#### PROBLEM DESCRIPTION
In the stretch of lines from the one containing "You are a computer-use agent. 1366x768" through the one containing "pyautogui.click(x=205, y=92)", replace "Settings" with "Preferences". Write out only those lines, leaving everything else unchanged.

#### LISTED RECORDS
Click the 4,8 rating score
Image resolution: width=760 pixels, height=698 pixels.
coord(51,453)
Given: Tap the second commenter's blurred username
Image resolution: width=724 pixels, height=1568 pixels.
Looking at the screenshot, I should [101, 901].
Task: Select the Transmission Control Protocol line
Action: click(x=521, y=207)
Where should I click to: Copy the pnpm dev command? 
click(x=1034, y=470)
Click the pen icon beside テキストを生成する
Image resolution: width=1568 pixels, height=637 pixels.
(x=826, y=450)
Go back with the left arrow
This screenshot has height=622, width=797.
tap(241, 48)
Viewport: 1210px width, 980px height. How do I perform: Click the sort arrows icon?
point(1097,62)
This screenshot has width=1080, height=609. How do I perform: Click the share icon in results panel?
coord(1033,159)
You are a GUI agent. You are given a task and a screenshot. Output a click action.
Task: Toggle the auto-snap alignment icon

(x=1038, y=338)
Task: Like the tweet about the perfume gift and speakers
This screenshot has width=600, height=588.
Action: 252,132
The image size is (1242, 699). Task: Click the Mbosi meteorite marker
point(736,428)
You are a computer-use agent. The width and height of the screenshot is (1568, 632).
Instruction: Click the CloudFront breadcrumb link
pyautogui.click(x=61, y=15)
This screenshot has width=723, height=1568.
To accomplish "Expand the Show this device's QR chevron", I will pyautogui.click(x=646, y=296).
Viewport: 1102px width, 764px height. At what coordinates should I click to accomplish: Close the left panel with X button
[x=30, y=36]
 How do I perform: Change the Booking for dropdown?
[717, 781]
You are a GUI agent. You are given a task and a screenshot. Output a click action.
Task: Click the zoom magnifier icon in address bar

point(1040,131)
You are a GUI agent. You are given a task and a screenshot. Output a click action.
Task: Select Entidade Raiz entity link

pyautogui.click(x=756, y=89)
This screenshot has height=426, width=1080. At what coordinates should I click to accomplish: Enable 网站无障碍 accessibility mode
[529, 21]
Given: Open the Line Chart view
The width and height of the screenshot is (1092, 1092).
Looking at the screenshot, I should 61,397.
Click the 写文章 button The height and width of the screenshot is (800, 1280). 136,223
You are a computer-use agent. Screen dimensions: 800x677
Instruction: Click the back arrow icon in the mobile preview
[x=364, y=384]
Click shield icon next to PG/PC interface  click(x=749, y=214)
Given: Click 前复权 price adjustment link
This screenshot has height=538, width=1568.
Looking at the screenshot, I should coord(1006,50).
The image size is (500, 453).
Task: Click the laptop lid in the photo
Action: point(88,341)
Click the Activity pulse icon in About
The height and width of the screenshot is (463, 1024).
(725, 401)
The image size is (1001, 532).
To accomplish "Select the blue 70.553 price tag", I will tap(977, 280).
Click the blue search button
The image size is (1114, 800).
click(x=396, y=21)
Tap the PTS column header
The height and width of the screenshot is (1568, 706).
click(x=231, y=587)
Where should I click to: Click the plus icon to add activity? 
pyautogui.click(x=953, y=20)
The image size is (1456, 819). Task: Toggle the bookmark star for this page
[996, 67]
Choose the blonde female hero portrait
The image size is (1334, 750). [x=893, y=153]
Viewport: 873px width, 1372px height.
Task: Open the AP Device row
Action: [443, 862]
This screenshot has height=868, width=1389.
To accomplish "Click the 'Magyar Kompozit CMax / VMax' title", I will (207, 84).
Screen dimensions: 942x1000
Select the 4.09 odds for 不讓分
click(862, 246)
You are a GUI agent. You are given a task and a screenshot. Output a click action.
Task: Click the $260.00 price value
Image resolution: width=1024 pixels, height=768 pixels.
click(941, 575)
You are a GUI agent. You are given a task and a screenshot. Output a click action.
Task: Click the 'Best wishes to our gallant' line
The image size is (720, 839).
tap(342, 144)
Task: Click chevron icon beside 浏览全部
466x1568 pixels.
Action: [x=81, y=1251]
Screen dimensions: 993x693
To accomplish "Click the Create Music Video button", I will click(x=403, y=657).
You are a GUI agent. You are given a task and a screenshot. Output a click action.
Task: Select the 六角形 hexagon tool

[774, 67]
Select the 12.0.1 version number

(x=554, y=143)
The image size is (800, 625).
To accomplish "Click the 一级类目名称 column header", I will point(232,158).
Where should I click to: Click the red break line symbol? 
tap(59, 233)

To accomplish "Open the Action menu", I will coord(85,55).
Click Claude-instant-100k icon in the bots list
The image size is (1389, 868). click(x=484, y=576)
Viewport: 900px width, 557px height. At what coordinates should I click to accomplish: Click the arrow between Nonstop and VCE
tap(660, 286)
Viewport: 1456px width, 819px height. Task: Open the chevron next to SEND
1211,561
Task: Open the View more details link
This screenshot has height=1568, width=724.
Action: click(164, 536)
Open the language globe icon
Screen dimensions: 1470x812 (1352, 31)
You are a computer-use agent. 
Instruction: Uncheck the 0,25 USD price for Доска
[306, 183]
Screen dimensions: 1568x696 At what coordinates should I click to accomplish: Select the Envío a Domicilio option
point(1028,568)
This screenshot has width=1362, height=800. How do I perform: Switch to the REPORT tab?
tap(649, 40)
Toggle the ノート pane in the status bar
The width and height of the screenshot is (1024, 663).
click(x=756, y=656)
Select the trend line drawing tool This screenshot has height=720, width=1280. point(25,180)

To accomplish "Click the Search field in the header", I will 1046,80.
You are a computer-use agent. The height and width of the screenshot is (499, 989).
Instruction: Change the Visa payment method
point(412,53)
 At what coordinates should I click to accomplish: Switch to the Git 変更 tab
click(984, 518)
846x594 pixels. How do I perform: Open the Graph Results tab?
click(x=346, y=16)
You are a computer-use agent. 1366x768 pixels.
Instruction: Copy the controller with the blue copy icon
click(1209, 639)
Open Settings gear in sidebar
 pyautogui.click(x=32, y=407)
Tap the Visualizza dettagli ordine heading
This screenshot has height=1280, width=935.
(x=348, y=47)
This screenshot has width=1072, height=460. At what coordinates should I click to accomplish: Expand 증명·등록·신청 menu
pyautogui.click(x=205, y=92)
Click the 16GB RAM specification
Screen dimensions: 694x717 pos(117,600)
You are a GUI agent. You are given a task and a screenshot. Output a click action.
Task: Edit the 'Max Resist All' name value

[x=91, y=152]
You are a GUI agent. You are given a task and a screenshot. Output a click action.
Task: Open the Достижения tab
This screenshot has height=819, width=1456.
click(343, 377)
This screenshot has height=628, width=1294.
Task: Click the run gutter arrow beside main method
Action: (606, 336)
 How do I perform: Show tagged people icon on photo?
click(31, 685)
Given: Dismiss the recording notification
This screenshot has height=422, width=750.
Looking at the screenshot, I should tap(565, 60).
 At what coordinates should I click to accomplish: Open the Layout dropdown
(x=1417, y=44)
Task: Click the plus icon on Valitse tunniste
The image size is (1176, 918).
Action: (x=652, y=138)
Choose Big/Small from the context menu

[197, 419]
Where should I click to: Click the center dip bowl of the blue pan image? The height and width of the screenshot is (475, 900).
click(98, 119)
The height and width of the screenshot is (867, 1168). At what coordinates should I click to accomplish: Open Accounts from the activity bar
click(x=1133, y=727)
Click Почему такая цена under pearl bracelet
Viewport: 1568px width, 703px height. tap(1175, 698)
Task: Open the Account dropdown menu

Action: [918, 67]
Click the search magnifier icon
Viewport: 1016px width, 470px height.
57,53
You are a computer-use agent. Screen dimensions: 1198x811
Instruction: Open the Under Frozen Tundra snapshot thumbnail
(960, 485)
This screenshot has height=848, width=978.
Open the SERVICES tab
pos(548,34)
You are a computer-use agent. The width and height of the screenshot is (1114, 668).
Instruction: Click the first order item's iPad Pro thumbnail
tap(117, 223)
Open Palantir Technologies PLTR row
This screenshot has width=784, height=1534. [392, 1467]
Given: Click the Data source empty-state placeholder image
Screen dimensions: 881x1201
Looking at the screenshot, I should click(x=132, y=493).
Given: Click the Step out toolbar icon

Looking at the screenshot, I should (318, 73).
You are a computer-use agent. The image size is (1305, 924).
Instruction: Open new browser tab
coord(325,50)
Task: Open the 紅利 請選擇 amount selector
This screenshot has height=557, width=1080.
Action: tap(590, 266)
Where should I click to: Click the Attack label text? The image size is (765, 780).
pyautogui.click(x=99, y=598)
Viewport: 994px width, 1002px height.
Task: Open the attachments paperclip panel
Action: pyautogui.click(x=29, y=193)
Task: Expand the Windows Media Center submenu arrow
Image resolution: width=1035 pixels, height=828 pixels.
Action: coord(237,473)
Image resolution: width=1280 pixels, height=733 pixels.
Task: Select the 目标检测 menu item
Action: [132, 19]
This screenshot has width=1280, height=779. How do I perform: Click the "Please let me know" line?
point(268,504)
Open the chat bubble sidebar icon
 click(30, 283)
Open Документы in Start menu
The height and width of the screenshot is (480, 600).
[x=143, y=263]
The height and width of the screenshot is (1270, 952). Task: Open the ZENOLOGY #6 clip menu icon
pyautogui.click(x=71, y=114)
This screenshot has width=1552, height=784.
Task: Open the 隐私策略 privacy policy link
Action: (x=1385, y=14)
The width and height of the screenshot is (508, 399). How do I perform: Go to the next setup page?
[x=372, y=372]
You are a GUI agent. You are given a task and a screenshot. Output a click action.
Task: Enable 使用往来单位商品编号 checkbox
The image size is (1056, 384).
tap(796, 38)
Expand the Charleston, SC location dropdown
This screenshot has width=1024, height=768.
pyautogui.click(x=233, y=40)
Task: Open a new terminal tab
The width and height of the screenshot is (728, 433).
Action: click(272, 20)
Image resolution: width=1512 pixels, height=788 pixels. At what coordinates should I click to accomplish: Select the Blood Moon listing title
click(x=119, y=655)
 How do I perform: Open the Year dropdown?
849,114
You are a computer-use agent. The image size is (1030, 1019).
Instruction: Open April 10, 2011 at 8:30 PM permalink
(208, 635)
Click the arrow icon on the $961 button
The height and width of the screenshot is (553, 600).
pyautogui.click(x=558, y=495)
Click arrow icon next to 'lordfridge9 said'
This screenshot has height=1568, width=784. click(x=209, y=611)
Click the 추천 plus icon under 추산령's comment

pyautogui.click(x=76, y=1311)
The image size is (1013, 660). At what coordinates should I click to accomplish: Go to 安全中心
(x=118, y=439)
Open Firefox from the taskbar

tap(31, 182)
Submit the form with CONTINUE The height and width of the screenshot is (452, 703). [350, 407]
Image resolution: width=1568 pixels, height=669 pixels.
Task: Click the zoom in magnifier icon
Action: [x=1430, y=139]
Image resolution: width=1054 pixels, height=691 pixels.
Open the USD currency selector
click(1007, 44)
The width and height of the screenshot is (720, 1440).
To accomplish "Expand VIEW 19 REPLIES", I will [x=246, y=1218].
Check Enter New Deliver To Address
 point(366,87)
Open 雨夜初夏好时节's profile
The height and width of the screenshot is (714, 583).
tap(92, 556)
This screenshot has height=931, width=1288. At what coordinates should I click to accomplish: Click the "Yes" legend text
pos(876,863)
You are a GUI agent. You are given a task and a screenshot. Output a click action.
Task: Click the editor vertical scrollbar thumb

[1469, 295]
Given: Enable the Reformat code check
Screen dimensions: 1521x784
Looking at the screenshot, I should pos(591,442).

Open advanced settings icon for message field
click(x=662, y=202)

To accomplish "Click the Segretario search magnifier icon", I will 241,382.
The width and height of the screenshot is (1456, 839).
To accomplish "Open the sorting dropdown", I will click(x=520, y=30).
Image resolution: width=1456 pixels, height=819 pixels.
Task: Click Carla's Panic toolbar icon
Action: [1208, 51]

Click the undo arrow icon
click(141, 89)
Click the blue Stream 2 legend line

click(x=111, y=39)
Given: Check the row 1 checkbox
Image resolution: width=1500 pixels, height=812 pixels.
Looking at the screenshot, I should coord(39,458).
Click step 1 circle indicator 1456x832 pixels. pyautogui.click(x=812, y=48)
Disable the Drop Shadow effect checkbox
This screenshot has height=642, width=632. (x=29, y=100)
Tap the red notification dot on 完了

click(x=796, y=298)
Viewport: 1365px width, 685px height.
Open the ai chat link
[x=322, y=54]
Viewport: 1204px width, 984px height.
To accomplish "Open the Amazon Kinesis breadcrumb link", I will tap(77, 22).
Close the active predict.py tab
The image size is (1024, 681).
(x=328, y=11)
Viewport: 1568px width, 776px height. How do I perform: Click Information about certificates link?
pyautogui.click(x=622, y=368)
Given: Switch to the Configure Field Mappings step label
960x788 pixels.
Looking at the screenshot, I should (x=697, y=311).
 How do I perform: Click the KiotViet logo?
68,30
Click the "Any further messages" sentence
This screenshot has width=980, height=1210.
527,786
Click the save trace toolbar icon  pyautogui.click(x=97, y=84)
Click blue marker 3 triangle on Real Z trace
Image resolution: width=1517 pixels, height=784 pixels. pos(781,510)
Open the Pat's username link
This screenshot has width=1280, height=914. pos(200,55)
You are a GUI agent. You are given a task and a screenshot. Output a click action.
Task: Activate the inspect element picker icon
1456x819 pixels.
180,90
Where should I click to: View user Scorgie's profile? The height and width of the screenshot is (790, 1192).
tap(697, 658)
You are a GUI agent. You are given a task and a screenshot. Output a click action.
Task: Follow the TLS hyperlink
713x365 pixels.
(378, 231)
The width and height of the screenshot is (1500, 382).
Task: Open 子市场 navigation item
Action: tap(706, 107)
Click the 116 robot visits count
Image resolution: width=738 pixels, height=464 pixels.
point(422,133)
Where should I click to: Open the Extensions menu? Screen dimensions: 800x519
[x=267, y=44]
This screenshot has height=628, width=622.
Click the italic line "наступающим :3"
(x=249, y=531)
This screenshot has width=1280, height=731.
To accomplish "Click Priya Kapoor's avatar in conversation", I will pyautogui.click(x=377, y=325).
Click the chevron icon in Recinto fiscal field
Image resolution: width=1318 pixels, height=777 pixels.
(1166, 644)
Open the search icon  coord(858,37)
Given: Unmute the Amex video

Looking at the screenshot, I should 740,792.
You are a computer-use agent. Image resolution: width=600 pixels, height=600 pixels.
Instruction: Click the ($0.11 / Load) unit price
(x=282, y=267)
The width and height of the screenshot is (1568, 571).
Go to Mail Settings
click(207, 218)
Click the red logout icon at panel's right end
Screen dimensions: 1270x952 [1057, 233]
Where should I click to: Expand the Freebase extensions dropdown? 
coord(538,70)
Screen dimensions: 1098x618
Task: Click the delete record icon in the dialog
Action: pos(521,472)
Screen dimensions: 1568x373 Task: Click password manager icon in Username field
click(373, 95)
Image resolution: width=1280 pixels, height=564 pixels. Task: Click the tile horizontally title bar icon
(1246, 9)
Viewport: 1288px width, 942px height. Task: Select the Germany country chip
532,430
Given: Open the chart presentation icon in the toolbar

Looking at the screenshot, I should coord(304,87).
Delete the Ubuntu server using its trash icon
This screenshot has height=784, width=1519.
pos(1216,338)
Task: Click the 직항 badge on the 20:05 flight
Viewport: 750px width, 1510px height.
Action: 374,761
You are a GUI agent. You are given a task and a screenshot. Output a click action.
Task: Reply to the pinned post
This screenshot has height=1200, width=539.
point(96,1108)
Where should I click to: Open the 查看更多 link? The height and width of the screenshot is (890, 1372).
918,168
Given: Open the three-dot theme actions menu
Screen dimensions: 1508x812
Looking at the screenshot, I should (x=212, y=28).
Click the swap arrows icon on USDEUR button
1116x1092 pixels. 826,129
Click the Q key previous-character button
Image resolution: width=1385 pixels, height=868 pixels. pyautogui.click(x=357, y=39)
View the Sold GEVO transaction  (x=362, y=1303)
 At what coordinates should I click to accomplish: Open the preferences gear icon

#### SOLUTION FOR THIS PROBLEM
You are a computer-use agent. 1366x768 pixels.
Instruction: Copy the controller with the blue copy icon
click(1209, 639)
Open Preferences gear in sidebar
 pyautogui.click(x=32, y=407)
Tap the Visualizza dettagli ordine heading
This screenshot has height=1280, width=935.
(x=348, y=47)
This screenshot has width=1072, height=460. At what coordinates should I click to accomplish: Expand 증명·등록·신청 menu
pyautogui.click(x=205, y=92)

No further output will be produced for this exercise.